■ INSTRUCTIONS FOR THE TASK: If a line comes after the one containing "Given: Collapse the sidebar panel icon", leave it out; copy every line before it, and that line too, exactly as written, starting from the first line of the entries.

■ ENTRIES SUPPLIED:
▼▼▼

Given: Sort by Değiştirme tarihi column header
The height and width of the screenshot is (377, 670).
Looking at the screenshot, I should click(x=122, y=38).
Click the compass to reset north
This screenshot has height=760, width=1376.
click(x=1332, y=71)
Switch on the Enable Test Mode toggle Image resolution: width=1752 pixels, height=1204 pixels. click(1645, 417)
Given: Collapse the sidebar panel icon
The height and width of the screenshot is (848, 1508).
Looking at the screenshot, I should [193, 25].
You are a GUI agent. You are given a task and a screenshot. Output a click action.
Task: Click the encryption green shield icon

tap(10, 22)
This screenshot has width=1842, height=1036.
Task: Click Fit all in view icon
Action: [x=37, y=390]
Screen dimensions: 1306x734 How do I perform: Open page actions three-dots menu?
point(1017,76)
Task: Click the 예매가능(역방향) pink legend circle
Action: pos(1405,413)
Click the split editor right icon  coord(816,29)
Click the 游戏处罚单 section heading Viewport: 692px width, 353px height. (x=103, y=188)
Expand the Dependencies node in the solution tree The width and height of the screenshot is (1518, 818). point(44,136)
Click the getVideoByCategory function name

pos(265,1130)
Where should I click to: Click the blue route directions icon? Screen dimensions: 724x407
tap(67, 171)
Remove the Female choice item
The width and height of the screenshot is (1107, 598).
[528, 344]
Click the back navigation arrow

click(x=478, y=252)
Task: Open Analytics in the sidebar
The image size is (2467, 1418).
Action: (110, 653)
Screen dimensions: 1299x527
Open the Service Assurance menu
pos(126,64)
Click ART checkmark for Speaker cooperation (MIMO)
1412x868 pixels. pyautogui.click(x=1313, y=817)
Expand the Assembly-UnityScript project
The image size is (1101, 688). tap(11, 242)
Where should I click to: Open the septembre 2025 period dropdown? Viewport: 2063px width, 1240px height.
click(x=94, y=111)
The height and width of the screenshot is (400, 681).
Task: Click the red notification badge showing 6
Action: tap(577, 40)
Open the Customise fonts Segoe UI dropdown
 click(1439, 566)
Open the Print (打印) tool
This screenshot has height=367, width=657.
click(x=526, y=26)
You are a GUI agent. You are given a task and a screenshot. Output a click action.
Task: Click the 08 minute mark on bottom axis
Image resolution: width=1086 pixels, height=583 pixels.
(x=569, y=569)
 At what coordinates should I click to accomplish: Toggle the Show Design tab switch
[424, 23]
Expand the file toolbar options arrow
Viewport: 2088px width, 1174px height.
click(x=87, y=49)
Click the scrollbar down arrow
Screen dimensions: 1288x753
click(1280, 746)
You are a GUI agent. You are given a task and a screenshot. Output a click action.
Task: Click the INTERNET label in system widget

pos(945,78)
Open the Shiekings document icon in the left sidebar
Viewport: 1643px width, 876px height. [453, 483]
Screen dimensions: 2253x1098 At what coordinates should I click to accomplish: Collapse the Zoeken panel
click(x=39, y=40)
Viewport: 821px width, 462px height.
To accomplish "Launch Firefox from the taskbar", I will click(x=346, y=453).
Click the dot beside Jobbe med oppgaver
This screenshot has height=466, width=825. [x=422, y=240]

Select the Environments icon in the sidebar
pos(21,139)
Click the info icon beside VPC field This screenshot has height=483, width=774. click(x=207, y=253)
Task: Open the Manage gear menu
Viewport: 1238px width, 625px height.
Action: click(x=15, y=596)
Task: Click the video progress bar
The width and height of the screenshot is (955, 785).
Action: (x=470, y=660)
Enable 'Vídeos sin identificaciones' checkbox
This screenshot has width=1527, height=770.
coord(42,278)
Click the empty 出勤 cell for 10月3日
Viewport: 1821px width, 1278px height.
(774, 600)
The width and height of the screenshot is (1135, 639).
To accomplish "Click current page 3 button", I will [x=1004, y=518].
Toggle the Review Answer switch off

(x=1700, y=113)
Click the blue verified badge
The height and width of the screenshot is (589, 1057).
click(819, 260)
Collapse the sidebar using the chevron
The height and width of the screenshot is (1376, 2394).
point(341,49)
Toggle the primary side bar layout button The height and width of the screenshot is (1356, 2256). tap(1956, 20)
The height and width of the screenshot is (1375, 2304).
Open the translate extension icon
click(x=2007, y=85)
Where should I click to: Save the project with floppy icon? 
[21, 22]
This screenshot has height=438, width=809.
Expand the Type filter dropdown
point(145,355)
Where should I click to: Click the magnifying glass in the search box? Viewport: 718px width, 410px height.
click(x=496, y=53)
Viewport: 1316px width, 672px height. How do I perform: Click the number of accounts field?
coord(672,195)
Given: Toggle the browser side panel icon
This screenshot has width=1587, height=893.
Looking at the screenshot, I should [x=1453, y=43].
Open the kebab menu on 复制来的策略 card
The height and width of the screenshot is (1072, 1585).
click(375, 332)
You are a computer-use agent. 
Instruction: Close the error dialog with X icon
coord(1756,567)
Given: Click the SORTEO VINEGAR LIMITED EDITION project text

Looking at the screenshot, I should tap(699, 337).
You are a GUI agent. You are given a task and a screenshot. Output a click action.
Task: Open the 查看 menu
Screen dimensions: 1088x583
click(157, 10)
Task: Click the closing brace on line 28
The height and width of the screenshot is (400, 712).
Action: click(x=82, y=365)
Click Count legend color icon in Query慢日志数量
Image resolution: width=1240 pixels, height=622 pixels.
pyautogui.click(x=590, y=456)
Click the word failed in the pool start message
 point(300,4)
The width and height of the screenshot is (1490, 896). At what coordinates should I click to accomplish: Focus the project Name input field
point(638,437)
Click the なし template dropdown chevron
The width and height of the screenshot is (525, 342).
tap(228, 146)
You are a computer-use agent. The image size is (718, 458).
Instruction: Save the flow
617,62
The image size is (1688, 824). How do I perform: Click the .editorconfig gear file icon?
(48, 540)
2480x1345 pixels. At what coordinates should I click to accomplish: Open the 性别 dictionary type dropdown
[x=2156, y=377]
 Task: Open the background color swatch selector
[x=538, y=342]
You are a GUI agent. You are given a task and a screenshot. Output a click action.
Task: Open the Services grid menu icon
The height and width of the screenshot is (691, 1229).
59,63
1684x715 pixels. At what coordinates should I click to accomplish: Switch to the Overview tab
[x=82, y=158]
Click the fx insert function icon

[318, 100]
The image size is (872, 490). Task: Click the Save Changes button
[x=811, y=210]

▲▲▲

■ COMPLETED TASK:
Given: Sort by Değiştirme tarihi column header
The height and width of the screenshot is (377, 670).
Looking at the screenshot, I should click(x=122, y=38).
Click the compass to reset north
This screenshot has height=760, width=1376.
click(x=1332, y=71)
Switch on the Enable Test Mode toggle Image resolution: width=1752 pixels, height=1204 pixels. click(1645, 417)
Given: Collapse the sidebar panel icon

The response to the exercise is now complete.